Work task:
Copy the records exactly, every one of them.

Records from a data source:
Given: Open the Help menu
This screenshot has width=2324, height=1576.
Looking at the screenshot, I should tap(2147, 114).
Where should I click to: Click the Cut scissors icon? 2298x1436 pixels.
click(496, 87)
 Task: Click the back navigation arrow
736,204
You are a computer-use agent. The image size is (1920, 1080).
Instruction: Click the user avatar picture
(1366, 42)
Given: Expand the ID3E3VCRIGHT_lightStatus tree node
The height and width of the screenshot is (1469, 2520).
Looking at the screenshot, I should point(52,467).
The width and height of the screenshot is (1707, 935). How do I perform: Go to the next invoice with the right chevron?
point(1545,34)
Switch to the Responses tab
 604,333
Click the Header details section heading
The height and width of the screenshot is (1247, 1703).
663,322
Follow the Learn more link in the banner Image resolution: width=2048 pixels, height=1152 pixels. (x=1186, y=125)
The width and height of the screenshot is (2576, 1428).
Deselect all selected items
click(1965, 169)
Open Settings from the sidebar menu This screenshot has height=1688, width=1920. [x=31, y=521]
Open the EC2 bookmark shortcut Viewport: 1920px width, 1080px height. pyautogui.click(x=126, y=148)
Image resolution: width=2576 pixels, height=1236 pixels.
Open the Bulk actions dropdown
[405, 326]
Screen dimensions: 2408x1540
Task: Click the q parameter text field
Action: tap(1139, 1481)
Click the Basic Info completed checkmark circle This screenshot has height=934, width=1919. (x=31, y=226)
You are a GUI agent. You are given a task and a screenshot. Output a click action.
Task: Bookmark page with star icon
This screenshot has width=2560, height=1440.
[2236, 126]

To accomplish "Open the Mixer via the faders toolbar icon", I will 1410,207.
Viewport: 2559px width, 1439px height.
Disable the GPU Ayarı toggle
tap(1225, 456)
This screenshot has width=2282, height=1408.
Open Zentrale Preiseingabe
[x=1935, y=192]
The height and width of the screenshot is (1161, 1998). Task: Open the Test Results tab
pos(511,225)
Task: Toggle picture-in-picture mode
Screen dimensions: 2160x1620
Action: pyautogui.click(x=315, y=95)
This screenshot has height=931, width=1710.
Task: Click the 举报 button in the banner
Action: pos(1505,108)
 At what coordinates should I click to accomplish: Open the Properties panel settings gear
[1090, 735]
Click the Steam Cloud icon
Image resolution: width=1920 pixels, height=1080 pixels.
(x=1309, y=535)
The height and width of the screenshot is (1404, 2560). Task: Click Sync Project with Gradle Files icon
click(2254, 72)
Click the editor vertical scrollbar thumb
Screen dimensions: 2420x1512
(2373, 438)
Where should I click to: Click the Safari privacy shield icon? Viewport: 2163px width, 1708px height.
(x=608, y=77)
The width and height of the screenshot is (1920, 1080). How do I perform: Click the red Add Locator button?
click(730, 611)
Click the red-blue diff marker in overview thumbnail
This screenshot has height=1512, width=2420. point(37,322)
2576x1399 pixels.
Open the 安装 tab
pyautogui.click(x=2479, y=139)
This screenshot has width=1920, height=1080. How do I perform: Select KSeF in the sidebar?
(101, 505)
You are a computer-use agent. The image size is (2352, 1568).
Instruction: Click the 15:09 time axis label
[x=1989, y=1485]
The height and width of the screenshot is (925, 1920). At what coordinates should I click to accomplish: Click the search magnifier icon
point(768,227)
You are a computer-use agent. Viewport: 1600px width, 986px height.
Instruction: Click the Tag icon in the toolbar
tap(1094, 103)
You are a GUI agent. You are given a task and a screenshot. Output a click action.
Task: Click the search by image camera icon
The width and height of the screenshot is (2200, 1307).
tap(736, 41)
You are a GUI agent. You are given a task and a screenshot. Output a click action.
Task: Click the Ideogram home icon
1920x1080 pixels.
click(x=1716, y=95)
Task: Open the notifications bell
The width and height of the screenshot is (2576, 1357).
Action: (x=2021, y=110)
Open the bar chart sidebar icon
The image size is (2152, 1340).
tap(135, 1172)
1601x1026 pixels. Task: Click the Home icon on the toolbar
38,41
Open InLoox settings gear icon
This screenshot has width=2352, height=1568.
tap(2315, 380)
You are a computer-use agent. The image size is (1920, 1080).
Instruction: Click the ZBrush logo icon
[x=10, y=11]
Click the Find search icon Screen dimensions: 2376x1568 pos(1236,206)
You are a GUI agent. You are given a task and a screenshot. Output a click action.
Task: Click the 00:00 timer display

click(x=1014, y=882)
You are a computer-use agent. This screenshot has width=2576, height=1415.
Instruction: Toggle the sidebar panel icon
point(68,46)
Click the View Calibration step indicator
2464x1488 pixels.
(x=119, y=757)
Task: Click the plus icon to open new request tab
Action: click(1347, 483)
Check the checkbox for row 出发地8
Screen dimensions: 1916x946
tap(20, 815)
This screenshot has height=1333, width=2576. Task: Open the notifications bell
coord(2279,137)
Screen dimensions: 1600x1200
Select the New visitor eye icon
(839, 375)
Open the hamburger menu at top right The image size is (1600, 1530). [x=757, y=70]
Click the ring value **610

Solution to the problem:
Given: Open the Help menu
This screenshot has width=2324, height=1576.
Looking at the screenshot, I should tap(2147, 114).
Where should I click to: Click the Cut scissors icon? 2298x1436 pixels.
click(496, 87)
 Task: Click the back navigation arrow
736,204
You are a computer-use agent. The image size is (1920, 1080).
Instruction: Click the user avatar picture
(1366, 42)
Given: Expand the ID3E3VCRIGHT_lightStatus tree node
The height and width of the screenshot is (1469, 2520).
Looking at the screenshot, I should point(52,467).
The width and height of the screenshot is (1707, 935). How do I perform: Go to the next invoice with the right chevron?
point(1545,34)
Switch to the Responses tab
 604,333
Click the Header details section heading
The height and width of the screenshot is (1247, 1703).
663,322
Follow the Learn more link in the banner Image resolution: width=2048 pixels, height=1152 pixels. (x=1186, y=125)
The width and height of the screenshot is (2576, 1428).
Deselect all selected items
click(1965, 169)
Open Settings from the sidebar menu This screenshot has height=1688, width=1920. [x=31, y=521]
Open the EC2 bookmark shortcut Viewport: 1920px width, 1080px height. pyautogui.click(x=126, y=148)
Image resolution: width=2576 pixels, height=1236 pixels.
Open the Bulk actions dropdown
[405, 326]
Screen dimensions: 2408x1540
Task: Click the q parameter text field
Action: tap(1139, 1481)
Click the Basic Info completed checkmark circle This screenshot has height=934, width=1919. (x=31, y=226)
You are a GUI agent. You are given a task and a screenshot. Output a click action.
Task: Bookmark page with star icon
This screenshot has width=2560, height=1440.
[2236, 126]

To accomplish "Open the Mixer via the faders toolbar icon", I will 1410,207.
Viewport: 2559px width, 1439px height.
Disable the GPU Ayarı toggle
tap(1225, 456)
This screenshot has width=2282, height=1408.
Open Zentrale Preiseingabe
[x=1935, y=192]
The height and width of the screenshot is (1161, 1998). Task: Open the Test Results tab
pos(511,225)
Task: Toggle picture-in-picture mode
Screen dimensions: 2160x1620
Action: pyautogui.click(x=315, y=95)
This screenshot has height=931, width=1710.
Task: Click the 举报 button in the banner
Action: pos(1505,108)
 At what coordinates should I click to accomplish: Open the Properties panel settings gear
[1090, 735]
Click the Steam Cloud icon
Image resolution: width=1920 pixels, height=1080 pixels.
(x=1309, y=535)
The height and width of the screenshot is (1404, 2560). Task: Click Sync Project with Gradle Files icon
click(2254, 72)
Click the editor vertical scrollbar thumb
Screen dimensions: 2420x1512
(2373, 438)
Where should I click to: Click the Safari privacy shield icon? Viewport: 2163px width, 1708px height.
(x=608, y=77)
The width and height of the screenshot is (1920, 1080). How do I perform: Click the red Add Locator button?
click(730, 611)
Click the red-blue diff marker in overview thumbnail
This screenshot has height=1512, width=2420. point(37,322)
2576x1399 pixels.
Open the 安装 tab
pyautogui.click(x=2479, y=139)
This screenshot has width=1920, height=1080. How do I perform: Select KSeF in the sidebar?
(101, 505)
You are a computer-use agent. The image size is (2352, 1568).
Instruction: Click the 15:09 time axis label
[x=1989, y=1485]
The height and width of the screenshot is (925, 1920). At what coordinates should I click to accomplish: Click the search magnifier icon
point(768,227)
You are a computer-use agent. Viewport: 1600px width, 986px height.
Instruction: Click the Tag icon in the toolbar
tap(1094, 103)
You are a GUI agent. You are given a task and a screenshot. Output a click action.
Task: Click the search by image camera icon
The width and height of the screenshot is (2200, 1307).
tap(736, 41)
You are a GUI agent. You are given a task and a screenshot. Output a click action.
Task: Click the Ideogram home icon
1920x1080 pixels.
click(x=1716, y=95)
Task: Open the notifications bell
The width and height of the screenshot is (2576, 1357).
Action: (x=2021, y=110)
Open the bar chart sidebar icon
The image size is (2152, 1340).
tap(135, 1172)
1601x1026 pixels. Task: Click the Home icon on the toolbar
38,41
Open InLoox settings gear icon
This screenshot has width=2352, height=1568.
tap(2315, 380)
You are a computer-use agent. The image size is (1920, 1080).
Instruction: Click the ZBrush logo icon
[x=10, y=11]
Click the Find search icon Screen dimensions: 2376x1568 pos(1236,206)
You are a GUI agent. You are given a task and a screenshot. Output a click action.
Task: Click the 00:00 timer display

click(x=1014, y=882)
You are a computer-use agent. This screenshot has width=2576, height=1415.
Instruction: Toggle the sidebar panel icon
point(68,46)
Click the View Calibration step indicator
2464x1488 pixels.
(x=119, y=757)
Task: Click the plus icon to open new request tab
Action: click(1347, 483)
Check the checkbox for row 出发地8
Screen dimensions: 1916x946
tap(20, 815)
This screenshot has height=1333, width=2576. Task: Open the notifications bell
coord(2279,137)
Screen dimensions: 1600x1200
Select the New visitor eye icon
(839, 375)
Open the hamburger menu at top right The image size is (1600, 1530). [x=757, y=70]
Click the ring value **610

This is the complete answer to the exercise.